TEXTE
Rita Kersting, 1997
Bühne der verkörperten Begegnung
Die Waage ist ein recht unbarmherziges Instrument, das nichts weiter tut
als eine Zahl zu zeigen, die das Gewicht unseres Körpers angibt. Es ist
eine anonyme, jedoch spezifische, eine objektive, jedoch individuelle
Ziffer,die uns erschreckt oder erfreut, abhängig von den Erwartungen und
vorangegangenen Maßhaltungen, mit denen wir die Waage besteigen. Oft
jedoch hinterläßt die Selbstbegegnung mit dieser abstrakten Zahl,
ähnlich wie beim Lesen der persönlichen Paßnummer, eine Leere, eine
innere Gleichgültigkeit. Sie bestätigt unsere Existenz, teilt uns aber
über uns selbst nichts mit.
Ulrike Kessl hat in Rheine eine Waage auf dem `Thie´ platziert, die
dreißig Jahre lang in einer Textilfabrik Garnspulen auswog. Dieser
Funktion enthoben erhält die Waage im Ausmusterungsalter an öffentlichem
Ort eine neue, die Kessl ermöglicht, aber nicht ausformuliert. Die
große Wiegefläche ist bündig in den Boden eingelassen, so daß keine
Hemmschwelle die Bummelnden von der Benutzung des Kunstwerks abhält, das
sich auf den ersten Blick ästhetisch von den platzgestaltenden
Schildern, Baumgittern und Laternen nicht unterscheidet, gleichwohl bei
näherer Betrachtung einen deplatzierten und leicht absurden Eindruck
macht. Dabei greift Ulrike Kessl mit der Waage auf ein traditionell von
öffentlicher und nicht von Künstlerhand aufgestelltes Instrument zurück,
das öffentliche Plätze seit dem Mittelalter als Orte des Handels
kennzeichnete.
Nicht als allansichtige, materialschwere und `schöne´Skulptur ist die ”

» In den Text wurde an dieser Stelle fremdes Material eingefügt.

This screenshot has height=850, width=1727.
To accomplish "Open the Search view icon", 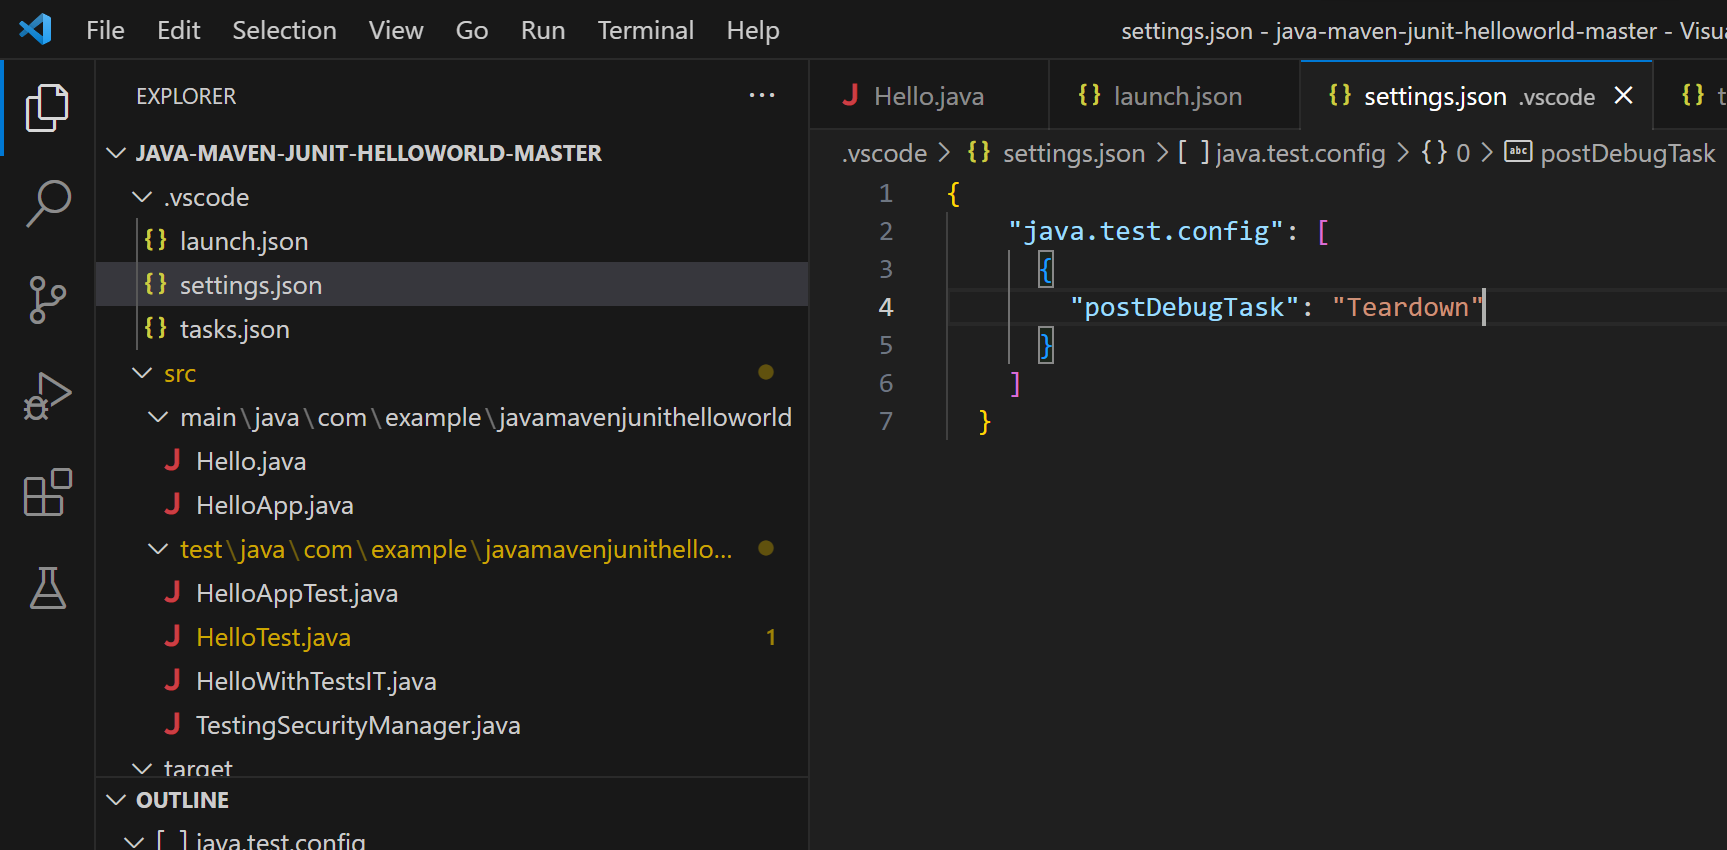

Statt-Waage” allein zu betrachten, sondern als Werkzeug, dessen Funktion
erst beim Betreten aktiviert wird. Eine theatrale Dimension bereichert
somit das keineswegs nur autonome Kunststück, das als Intervention das
Augenmerk auf die örtliche Situation und die Rezipienten lenkt.
Mit der Verlagerung der privaten, normalerweise in der Intimität des
eigenen Badezimmers stattfindenden Handlung auf den Rheiner `Thie´ wird
die Wiegefläche zur Bühne, die einen grenzenlosen Übergang von
Zuschauer, Benutzer und Kunstwerk gewährleistet. Die individuelle
Körperkontrolle gerät so zum kollektiven Ereignis, die private Handlung
zur öffentlichen Aufführung.
In unserer Zeit, in der sich Plätze von Nachbarschaftstreffpunkten zu
Parkplätzen, Einkaufszonen oder Verkehrsknotenpunkten entwickeln und
sich das Leben hinter die Fensterrolläden, vor den Fernseher
zurückzieht, erfährt der öffentliche Raum eine tiefe Krise. Mit
zunehmender Isolierung und der Möglichkeit per Telefon, Fax und E-mail
körperlos in Kontakt zur Außenwelt zu treten, verwaisen öffentliche
Plätze oder werden zur Heimstatt von verschiedenen Randgruppen unserer
Gesellschaft. Den Überraschungen und unvorhergesehenen Begegnungen, die
auf öffentlichen Plätzen erlebt werden können, entziehen sich die
Menschen immer häufiger durch Abwesenheit. Kessls “Statt-waage” erinnert
an unseren Körper sowohl durch ihre anthropomorphe Gestalt als auch
durch das Wiegen desselben. Begegnungen mit sich selbst und mit anderen
sind auf ihr möglich, dabei bildet der Körper als Materie eine Prämisse,
die in Zeiten zunehmender Immaterialität nicht selbstverständlich.